■ Passage for review
=-=-=

The company has a small staff of 200 employees to run three television channels and one on-demand online service. On average, TV3 spend about €10 million on internal productions which are generally for daytime viewers. It does not have a history of strong prime-time content; generally its home produced programmes consist of at least one independently produced programme, e.g. The Apprentice, a number of internal documentaries such as Ireland Undercover and a number of BCI licence fee-funded independent products such as School Run, Diary of... and Modern Ireland.

As of October 2009, TV3 claims to be the most watched television channel by people aged 15–24 years old. This group was previously captured by RTÉ One. This is an important group to capture as it is often these viewers whom advertisers wish to target. In reaction to this press release from TV3, RTÉ rebutted its claims stating that RTÉ One outdoes TV3 in far more demographic categories and that TV3's press release, "In terms of the selective audiences focussed upon by TV3 in their release, it's clear this is a recent phenomenon and only pertains to a narrow sub-demographic of young viewers in this country. By contrast, the year-to-date equivalent (1 January – 20 October), all day national share, sees RTÉ One with a 16.2% share of the 15-24s; TV3 with a 13.3% share."

===Budget===
In 2009 TV3 had revenues of €54,300,000. In the previous year (2008), TV3 received €62 million in advertising revenue. Increases in programme cost during 2008 included new sporting contracts with the GAA and UEFA, the first renewal of its contract with the British broadcaster ITV for shows such as The X Factor and Coronation Street, a small but significant increase in programmes commissioned from independent producers. It also increased investment in online technology, with its online service earning a profit for the first time.

=-=-=

■ The data
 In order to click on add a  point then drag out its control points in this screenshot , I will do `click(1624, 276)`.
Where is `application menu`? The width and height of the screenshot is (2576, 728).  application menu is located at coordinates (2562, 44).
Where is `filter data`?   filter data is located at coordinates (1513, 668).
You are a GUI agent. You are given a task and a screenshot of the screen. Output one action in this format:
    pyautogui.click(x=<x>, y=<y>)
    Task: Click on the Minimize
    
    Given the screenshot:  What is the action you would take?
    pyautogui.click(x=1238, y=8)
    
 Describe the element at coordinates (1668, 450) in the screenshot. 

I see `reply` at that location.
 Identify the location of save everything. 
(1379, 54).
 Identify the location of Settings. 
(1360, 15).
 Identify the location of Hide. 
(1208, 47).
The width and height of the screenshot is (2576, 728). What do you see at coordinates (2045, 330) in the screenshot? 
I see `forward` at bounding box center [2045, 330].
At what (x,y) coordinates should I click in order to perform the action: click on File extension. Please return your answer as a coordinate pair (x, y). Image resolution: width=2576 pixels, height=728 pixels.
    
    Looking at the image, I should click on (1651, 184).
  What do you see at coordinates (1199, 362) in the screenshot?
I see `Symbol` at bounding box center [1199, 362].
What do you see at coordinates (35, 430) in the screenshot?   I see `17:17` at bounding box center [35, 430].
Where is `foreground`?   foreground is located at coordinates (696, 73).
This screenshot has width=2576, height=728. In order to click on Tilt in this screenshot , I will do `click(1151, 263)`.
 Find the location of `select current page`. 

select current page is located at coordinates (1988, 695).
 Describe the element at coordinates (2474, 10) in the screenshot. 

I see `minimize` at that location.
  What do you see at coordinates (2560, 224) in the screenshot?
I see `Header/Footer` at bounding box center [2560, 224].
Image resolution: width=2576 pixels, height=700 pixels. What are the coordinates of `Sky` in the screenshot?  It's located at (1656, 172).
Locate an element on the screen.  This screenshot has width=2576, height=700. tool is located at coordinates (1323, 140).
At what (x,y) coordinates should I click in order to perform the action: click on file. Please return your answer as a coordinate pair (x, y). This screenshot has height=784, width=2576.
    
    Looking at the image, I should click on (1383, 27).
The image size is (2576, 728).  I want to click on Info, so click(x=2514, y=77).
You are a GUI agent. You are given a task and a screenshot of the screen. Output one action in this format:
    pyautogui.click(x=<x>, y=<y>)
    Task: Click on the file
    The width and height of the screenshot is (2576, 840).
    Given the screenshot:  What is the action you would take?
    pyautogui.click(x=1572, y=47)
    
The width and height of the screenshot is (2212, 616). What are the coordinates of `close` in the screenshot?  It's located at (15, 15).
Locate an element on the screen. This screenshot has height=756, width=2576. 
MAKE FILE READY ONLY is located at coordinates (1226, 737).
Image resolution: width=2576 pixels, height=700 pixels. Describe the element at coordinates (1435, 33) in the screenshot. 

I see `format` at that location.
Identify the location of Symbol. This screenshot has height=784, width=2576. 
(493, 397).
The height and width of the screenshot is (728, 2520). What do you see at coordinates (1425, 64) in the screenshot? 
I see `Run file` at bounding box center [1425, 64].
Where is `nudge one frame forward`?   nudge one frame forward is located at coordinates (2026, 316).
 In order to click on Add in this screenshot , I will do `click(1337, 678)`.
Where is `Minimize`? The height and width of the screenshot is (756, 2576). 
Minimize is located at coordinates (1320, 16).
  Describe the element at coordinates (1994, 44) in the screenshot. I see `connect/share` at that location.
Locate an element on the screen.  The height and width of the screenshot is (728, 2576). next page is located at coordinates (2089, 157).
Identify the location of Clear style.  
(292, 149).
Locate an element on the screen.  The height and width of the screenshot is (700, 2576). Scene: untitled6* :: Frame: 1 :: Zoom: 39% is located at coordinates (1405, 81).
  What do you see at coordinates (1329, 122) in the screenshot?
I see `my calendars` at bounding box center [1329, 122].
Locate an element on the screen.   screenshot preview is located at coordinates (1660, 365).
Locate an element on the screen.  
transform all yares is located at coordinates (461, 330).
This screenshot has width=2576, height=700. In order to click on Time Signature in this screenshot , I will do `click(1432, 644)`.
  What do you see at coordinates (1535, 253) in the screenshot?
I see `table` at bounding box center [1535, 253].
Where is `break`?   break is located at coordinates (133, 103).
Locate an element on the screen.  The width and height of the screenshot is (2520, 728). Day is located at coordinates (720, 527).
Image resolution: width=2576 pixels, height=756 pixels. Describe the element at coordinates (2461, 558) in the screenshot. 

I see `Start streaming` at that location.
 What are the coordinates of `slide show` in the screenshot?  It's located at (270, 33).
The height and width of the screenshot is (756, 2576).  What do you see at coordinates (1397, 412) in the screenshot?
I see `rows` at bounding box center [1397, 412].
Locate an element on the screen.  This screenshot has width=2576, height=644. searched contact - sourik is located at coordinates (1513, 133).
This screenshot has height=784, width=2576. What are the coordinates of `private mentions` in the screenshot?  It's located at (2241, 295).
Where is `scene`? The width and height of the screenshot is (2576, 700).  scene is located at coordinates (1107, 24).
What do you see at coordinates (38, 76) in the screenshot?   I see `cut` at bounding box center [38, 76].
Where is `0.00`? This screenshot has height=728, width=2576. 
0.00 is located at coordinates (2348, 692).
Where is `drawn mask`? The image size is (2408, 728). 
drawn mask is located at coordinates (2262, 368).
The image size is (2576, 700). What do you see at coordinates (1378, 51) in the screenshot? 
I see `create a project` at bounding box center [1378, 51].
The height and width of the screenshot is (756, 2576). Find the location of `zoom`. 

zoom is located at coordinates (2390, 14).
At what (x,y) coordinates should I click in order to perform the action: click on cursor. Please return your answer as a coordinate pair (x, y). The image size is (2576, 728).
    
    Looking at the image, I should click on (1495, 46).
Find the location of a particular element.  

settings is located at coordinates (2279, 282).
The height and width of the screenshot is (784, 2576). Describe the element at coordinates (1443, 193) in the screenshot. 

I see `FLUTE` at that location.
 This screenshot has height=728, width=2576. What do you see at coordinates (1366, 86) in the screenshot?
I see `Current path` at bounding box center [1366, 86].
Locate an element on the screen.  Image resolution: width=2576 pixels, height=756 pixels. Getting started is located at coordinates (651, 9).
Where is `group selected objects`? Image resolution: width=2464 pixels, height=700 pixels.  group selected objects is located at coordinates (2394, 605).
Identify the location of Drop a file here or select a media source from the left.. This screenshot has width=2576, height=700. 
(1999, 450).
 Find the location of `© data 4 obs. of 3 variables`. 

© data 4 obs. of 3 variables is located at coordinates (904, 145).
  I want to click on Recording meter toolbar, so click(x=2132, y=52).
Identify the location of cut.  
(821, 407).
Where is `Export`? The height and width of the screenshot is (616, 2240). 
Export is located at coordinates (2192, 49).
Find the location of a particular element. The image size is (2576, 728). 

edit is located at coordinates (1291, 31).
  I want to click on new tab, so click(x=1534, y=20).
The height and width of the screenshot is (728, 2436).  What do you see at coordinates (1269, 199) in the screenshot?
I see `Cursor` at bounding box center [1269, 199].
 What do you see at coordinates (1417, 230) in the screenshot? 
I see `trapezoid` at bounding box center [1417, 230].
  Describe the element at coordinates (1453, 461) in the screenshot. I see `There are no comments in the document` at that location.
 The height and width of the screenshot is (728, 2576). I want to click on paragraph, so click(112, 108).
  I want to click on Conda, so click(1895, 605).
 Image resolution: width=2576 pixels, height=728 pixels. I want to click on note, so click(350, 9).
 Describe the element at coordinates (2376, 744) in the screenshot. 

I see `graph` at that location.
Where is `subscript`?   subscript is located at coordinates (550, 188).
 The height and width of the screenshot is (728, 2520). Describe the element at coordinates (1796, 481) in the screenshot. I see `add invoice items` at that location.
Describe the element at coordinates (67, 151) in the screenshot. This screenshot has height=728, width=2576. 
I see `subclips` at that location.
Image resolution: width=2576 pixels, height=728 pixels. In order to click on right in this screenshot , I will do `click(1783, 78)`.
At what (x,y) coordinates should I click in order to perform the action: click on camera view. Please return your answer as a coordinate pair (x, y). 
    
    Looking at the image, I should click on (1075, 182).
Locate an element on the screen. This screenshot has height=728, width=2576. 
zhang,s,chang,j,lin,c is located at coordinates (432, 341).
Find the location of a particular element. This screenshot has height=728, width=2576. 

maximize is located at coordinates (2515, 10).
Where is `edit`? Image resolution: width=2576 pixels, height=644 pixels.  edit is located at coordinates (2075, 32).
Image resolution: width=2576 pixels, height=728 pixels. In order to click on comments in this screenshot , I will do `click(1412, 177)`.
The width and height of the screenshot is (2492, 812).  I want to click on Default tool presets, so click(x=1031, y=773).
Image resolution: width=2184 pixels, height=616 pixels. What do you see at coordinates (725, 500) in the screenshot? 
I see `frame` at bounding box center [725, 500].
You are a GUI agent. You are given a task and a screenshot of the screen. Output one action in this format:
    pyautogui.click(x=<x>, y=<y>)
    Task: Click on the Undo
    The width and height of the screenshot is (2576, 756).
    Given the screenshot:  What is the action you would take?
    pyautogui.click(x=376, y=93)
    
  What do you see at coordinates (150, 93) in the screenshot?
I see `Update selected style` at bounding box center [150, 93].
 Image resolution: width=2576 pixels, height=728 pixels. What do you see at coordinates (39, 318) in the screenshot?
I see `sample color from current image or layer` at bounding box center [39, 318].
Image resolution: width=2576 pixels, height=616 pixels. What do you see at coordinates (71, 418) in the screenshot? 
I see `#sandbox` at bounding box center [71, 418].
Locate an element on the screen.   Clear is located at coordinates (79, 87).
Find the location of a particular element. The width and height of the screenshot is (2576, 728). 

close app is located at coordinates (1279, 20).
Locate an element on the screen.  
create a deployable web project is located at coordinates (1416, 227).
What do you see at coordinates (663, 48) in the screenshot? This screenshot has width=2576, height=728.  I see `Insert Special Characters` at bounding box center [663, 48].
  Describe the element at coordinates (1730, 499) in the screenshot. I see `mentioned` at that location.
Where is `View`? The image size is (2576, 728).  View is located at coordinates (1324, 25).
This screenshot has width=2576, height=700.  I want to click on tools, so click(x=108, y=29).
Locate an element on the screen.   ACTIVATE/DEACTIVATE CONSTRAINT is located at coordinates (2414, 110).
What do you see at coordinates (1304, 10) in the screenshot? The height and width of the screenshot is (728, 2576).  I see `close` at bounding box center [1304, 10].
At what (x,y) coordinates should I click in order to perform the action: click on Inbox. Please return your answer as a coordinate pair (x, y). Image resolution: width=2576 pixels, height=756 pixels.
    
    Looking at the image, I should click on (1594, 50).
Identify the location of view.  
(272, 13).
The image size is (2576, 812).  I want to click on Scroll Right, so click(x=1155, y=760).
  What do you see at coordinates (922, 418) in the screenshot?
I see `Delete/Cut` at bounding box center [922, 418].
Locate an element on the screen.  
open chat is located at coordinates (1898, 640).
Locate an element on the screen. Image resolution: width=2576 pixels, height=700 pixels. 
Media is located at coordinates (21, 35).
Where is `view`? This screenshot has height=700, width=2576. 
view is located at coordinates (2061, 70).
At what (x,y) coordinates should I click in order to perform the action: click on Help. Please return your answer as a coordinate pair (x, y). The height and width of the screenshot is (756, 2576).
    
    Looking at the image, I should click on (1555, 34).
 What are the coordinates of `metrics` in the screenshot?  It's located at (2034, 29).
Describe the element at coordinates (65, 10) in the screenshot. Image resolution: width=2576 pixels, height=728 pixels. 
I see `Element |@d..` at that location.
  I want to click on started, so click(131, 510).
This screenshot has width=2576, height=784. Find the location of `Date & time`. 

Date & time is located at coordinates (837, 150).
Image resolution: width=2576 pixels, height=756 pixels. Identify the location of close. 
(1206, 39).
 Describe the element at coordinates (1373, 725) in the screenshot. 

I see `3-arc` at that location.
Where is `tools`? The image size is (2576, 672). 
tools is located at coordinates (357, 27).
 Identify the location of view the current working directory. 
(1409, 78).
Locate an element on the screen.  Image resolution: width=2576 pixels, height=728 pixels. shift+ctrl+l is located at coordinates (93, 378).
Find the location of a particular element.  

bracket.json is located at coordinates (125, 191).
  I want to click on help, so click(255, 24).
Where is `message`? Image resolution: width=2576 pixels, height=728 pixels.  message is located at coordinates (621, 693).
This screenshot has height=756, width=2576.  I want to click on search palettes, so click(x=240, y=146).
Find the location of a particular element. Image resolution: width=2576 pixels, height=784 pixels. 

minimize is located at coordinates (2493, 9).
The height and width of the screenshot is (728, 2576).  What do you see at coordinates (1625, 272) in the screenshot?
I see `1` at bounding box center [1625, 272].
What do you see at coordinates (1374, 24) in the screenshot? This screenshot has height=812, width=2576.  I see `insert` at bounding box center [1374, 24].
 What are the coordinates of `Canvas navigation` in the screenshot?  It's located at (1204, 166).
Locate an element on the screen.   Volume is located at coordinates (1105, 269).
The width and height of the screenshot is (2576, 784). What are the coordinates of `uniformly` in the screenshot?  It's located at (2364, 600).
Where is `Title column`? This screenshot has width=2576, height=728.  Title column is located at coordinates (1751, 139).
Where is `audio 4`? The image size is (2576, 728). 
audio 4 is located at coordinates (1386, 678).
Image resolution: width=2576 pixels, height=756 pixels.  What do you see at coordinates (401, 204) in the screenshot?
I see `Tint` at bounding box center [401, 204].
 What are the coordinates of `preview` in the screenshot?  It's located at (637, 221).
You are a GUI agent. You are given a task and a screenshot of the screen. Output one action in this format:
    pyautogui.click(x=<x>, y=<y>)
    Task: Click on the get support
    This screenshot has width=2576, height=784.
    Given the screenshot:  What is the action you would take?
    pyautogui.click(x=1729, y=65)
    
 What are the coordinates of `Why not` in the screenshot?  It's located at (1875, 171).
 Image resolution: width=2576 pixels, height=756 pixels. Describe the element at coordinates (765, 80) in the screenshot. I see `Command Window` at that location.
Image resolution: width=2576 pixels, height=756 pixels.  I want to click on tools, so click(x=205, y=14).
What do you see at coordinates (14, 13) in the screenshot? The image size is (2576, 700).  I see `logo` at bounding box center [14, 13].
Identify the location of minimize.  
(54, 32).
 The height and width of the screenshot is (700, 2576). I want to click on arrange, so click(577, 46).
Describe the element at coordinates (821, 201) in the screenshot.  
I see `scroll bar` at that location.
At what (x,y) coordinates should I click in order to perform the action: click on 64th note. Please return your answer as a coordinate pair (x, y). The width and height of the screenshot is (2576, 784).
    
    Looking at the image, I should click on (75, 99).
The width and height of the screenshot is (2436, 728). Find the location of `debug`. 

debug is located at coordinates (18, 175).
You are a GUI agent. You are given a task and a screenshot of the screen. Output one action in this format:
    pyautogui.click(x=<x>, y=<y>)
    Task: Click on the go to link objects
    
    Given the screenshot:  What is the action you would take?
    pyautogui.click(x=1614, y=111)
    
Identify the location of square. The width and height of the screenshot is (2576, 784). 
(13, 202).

=-=-=

■ Task 1
Answer these questions using the passage on TV3:
(a) How many employees does the company have?
(b) What all-day national share of 15–24-year-olds did RTÉ give for RTÉ One over the year to date?
(c) What were TV3's revenues in 2009?
■ Task 2
Carry on the passage on TV3 from its final sentence.
The records were taken from a separate source.

■ Answer 1
(a) 200
(b) 16.2%
(c) €54,300,000

■ Answer 2
In 2008, TV3 received €3 million in funding from the licence fee for independent productions on the channel.

In 2009, two rounds of redundancies reduced TV3 staff to 213 people. Staff savings have been augmented by agreed reductions in wages. The 200 staff working in TV3 now provide seven hours of live television five days a week, an increase of two hours and a staff reduction of 50 since 2007.

In February 2012 the Irish Bank Resolution Corporation (IBRC) restructured TV3's outstanding loans to the bank. The owners of TV3, Doherty Hanson & Co., have loans of €140million with the bank. €51million continued to be repaid over the next 5 years, while €81.1 was frozen until a "liquidity event", according to the IBRC this is in the event of a sale of TV3.

In 2014 TV3 saw losses of €7 million, and €17 million in 2015, with operating expenses of €55.6 million.

===Product placement===
Product placement within Irish produced programming had previously been banned by broadcasting authorities in Ireland, though in the past Irish viewers have been used to product placement as seen on US television and film productions. Due to an EU ruling made in 2007, Irish broadcasters can now place products within programming mainly entertainment shows, though excludes programming which is deemed mainly 'news and current affairs' and programming aimed at children. On 15 August 2011 it was confirmed that TV3 would become the first official broadcaster to implement the new broadcasting terms. Kenco reportedly paid TV3 Group a six-figure sum to place its branding on two key early morning television shows mainly, The Morning Show and Midday from September 2011. Similar to RTÉ and TG4 broadcasters will have to air the logo 'PP' at the beginning and end of the show to inform viewers that products will appear on the show. RTÉ Television has previously used product placement on its series The Late Late Show.

When Virgin Media One broadcast shows from the UK that have Product Placement (such as This Morning, Loose Women and Britain's Got Talent), They show just a simple “P” just like the UK does.

==Irish-produced programming==

Virgin Media Ireland programming has often been criticised for having no "distinctive, clearly Irish identity". In spring 2008, a major effort was made by the station to change this situation. In general Virgin Media Ireland spends around €10 million on its Irish productions each year. In 2008 it significantly increased the number of prime time shows produced in Ireland. Under current broadcasting legislation, Virgin Media One is required to use 15% of its total Irish production budget for independent productions. Since 2004 independent productions for the network have been able to avail of the BAI's Sound and Vision Fund, a fund provided to the Broadcasting Authority of Ireland (BAI) from the licence fee. In 2008 independent producers received €3million from the Sound and Vision fund for programming that they produced for the network.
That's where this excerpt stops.